# What to work on
Render as a numbered list the part of the entries that opens with the line containing "Click the Money back guarantee label" and closes with the line containing "Click the Wireless", leaving out blank lines. Both of those lines are included.

[Extracted entries]

────────────────────

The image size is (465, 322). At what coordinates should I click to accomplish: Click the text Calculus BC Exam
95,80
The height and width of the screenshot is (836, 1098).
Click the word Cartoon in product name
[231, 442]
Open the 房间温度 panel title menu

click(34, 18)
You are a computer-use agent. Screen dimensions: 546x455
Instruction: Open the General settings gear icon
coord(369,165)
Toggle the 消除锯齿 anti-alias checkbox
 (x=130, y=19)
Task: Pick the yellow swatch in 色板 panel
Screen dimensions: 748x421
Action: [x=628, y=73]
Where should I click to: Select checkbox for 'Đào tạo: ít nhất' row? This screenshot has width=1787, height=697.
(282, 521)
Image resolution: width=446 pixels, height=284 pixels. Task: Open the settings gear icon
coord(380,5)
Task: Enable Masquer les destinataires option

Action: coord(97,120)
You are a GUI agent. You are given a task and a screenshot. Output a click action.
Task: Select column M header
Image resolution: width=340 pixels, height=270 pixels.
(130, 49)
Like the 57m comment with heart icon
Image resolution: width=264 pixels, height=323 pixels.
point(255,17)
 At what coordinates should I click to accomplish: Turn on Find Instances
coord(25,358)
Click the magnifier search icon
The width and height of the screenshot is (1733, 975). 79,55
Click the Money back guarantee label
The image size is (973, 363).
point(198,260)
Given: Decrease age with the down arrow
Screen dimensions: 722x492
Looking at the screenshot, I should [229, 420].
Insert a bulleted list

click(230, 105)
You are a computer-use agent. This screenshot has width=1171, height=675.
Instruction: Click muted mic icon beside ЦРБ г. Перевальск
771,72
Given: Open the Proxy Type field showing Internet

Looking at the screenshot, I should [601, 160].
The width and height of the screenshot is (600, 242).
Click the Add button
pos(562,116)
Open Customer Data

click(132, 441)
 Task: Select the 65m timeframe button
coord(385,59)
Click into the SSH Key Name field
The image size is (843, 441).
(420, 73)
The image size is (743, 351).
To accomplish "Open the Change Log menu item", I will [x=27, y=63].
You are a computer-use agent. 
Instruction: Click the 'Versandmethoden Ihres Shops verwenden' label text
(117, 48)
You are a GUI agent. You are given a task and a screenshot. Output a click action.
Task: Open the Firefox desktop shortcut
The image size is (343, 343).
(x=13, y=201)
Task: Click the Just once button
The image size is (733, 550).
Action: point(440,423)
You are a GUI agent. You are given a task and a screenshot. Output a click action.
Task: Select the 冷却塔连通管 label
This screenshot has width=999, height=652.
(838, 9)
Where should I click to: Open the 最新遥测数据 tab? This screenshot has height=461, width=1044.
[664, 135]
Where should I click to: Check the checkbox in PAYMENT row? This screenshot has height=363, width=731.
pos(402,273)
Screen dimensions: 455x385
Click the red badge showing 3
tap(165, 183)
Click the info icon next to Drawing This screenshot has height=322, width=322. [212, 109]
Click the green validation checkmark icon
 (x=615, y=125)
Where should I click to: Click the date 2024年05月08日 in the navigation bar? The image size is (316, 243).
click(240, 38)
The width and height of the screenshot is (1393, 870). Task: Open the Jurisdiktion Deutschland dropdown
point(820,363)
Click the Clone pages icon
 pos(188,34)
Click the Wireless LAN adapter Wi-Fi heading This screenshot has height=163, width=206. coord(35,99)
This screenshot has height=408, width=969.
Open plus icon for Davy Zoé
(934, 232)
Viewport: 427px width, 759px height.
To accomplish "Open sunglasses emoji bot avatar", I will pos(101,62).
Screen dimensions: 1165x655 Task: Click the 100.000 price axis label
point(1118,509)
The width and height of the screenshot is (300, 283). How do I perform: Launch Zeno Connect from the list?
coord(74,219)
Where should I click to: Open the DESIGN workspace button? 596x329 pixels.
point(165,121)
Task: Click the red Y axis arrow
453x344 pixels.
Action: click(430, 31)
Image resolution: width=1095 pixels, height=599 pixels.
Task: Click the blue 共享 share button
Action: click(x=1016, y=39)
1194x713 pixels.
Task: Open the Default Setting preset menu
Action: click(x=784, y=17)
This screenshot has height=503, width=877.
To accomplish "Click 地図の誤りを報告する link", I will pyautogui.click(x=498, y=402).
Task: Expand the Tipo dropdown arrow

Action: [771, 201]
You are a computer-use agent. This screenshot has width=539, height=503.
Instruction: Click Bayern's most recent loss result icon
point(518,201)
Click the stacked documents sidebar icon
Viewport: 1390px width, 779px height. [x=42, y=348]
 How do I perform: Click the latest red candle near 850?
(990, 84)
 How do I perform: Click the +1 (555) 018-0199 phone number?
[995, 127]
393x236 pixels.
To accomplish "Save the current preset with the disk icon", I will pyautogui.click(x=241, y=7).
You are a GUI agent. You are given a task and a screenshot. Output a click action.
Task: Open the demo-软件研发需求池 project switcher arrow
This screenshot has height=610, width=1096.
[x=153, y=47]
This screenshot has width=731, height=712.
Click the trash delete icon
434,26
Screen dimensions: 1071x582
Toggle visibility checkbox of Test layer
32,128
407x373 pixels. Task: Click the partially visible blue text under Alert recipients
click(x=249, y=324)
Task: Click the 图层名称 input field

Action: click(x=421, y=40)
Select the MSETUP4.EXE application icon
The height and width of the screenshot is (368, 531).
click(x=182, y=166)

────────────────────

# Solution to this exercise
1. Click the Money back guarantee label
2. The image size is (973, 363).
3. point(198,260)
4. Given: Decrease age with the down arrow
5. Screen dimensions: 722x492
6. Looking at the screenshot, I should [229, 420].
7. Insert a bulleted list
8. click(230, 105)
9. You are a computer-use agent. This screenshot has width=1171, height=675.
10. Instruction: Click muted mic icon beside ЦРБ г. Перевальск
11. 771,72
12. Given: Open the Proxy Type field showing Internet
13. Looking at the screenshot, I should [601, 160].
14. The width and height of the screenshot is (600, 242).
15. Click the Add button
16. pos(562,116)
17. Open Customer Data
18. click(132, 441)
19.  Task: Select the 65m timeframe button
20. coord(385,59)
21. Click into the SSH Key Name field
22. The image size is (843, 441).
23. (420, 73)
24. The image size is (743, 351).
25. To accomplish "Open the Change Log menu item", I will [x=27, y=63].
26. You are a computer-use agent. 
27. Instruction: Click the 'Versandmethoden Ihres Shops verwenden' label text
28. (117, 48)
29. You are a GUI agent. You are given a task and a screenshot. Output a click action.
30. Task: Open the Firefox desktop shortcut
31. The image size is (343, 343).
32. (x=13, y=201)
33. Task: Click the Just once button
34. The image size is (733, 550).
35. Action: point(440,423)
36. You are a GUI agent. You are given a task and a screenshot. Output a click action.
37. Task: Select the 冷却塔连通管 label
38. This screenshot has width=999, height=652.
39. (838, 9)
40. Where should I click to: Open the 最新遥测数据 tab? This screenshot has height=461, width=1044.
41. [664, 135]
42. Where should I click to: Check the checkbox in PAYMENT row? This screenshot has height=363, width=731.
43. pos(402,273)
44. Screen dimensions: 455x385
45. Click the red badge showing 3
46. tap(165, 183)
47. Click the info icon next to Drawing This screenshot has height=322, width=322. [212, 109]
48. Click the green validation checkmark icon
49.  (x=615, y=125)
50. Where should I click to: Click the date 2024年05月08日 in the navigation bar? The image size is (316, 243).
51. click(240, 38)
52. The width and height of the screenshot is (1393, 870). Task: Open the Jurisdiktion Deutschland dropdown
53. point(820,363)
54. Click the Clone pages icon
55.  pos(188,34)
56. Click the Wireless LAN adapter Wi-Fi heading This screenshot has height=163, width=206. coord(35,99)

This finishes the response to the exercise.